Forse una risposta può essere cercata nella storia delle attività agricole e industriali che hanno attraversato e poi abbandonato la Puglia, un campo meno esplorato rispetto a quello, molto ricco, della storia delle arti, delle lettere e della politica. Fortunatamente qualcosa si muove, come dimostra il bel volume di Gabriella Rienzo, docente di storia economica nella Facoltà di Economia di Foggia.

Manfredonia, borgo marinaro e di pescatori ai piedi del Gargano, cerniera fra le fertili terre di Capitanata e il vasto comprensorio delle più grandi saline d’Europa poi abbandonate, vicino a giacimenti di bauxite, il minerale di alluminio, ha vissuto una breve stagione di speranza quando la scoperta di un giacimento di metano a Candela ha suggerito di costruire, proprio a ridosso del porto, un polo energetico e petrolchimico. Nell’impresa sono stati investiti tanti soldi e un lungo saggio di Franco Mercurio ricostruisce la stagione fra il 1963, inizio delle promesse, e gli ultimi anni Ottanta del secolo scorso, con la fine del sogno, con una coda di disoccupazione, di fabbriche abbandonate, di terre contaminate da bonificare.

Una straordinaria lunga pagina di storia dell’industrializzazione, ma anche di storia delle lotte operaie, civili e ambientali; non a caso il libro della prof. Rienzo esce proprio nel trentennale dell’incidente all’Enichem, con fuoriuscita di 10 tonnellate di arsenico, che ricaddero sulla città di Manfredonia, finiti non si sa bene dove.

La industrializzazione avrebbe potuto essere una occasione di sviluppo: il metano è stato usato per produrre ammoniaca e concimi, urea per le fibre sintetiche; una fabbrica di glutammato monodico si proponeva di utilizzare il melasso degli zuccherifici del Foggiano con moderne biotecnologie; poco distante, a Margherita di Savoia, una fabbrica di bromo valorizzava le acque madri della salina.
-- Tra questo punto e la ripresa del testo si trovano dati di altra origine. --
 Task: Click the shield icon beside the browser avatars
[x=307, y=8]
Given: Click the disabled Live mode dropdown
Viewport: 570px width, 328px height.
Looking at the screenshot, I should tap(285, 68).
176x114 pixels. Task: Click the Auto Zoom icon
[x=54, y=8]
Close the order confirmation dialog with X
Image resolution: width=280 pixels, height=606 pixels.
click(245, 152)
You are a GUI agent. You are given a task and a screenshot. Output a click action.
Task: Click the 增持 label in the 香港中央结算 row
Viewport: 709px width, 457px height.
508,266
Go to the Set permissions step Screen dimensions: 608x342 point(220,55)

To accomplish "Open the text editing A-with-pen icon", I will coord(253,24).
Purtroppo queste iniziative utilizzavano, di Manfredonia, soltanto la mano d’opera; le decisioni imprenditoriali venivano prese da lontano, da persone che, a giudicare dai risultati, non amavano né la Puglia né quello che dovevano amministrare. A Manfredonia sono stati investititi tanti soldi pubblici, ma non sono stati fatti studi preliminari sulla qualità delle risorse disponibili, sui processi, sui mercati. E così, come racconta, nel libro citato, Roberto Rana che ha ricostruito la storia della fabbrica di glutammato della Ajinomoto, vissuta appena dieci anni, nessuno si è accorto che il melasso del foggiano non andava bene per i batteri che dovevano trasformare lo zucchero in glutammato e dopo qualche tempo la materia prima ha dovuto essere importata dalla Francia e dalla Turchia.

La stessa imprevidenza si è manifestata davanti ai problemi dell’esaurimento del campo metanifero, davanti ai mutamenti del mercato della chimica, con un petrolchimico bloccato su solo due pezzi del ciclo produttivo ammoniaca-urea che avrebbe dovuto continuare altrove, ma di cui non erano stati predisposti adeguati sbocchi.

Che cosa si farà negli scheletri di fabbriche abbandonate e corrose, nel suolo contaminato? La formula magica dei “contratti d’area”, strumenti di attrazione di nuove imprese, produzioni e fonti di lavoro, sarà capace di evitare le trappole produttive e ambientali in cui sono cadute tante volte le imprese della Cassa per il Mezzogiorno?

A mio modesto parere, lo sviluppo industriale ed economico del Mezzogiorno richiede innovazioni che sono figlie dalla cultura e dalla storia del lavoro e della produzione di beni materiali. Convincono poco il piagnisteo sul basso costo della mano d’opera dei nostri concorrenti internazionali, l’idea che la salvezza del mezzogiorno e dell’Italia dipende dalla moda e dagli articoli di lusso, il chiacchiericcio sulla società dematerializzata. Fondamentale è invece il ruolo delle Università, con i loro corsi di discipline economiche, tecniche, ambientali e anche storiche, per stimolare nuove attività nell’agricoltura e nell’industria, e anche un orgoglio del fare e del produrre.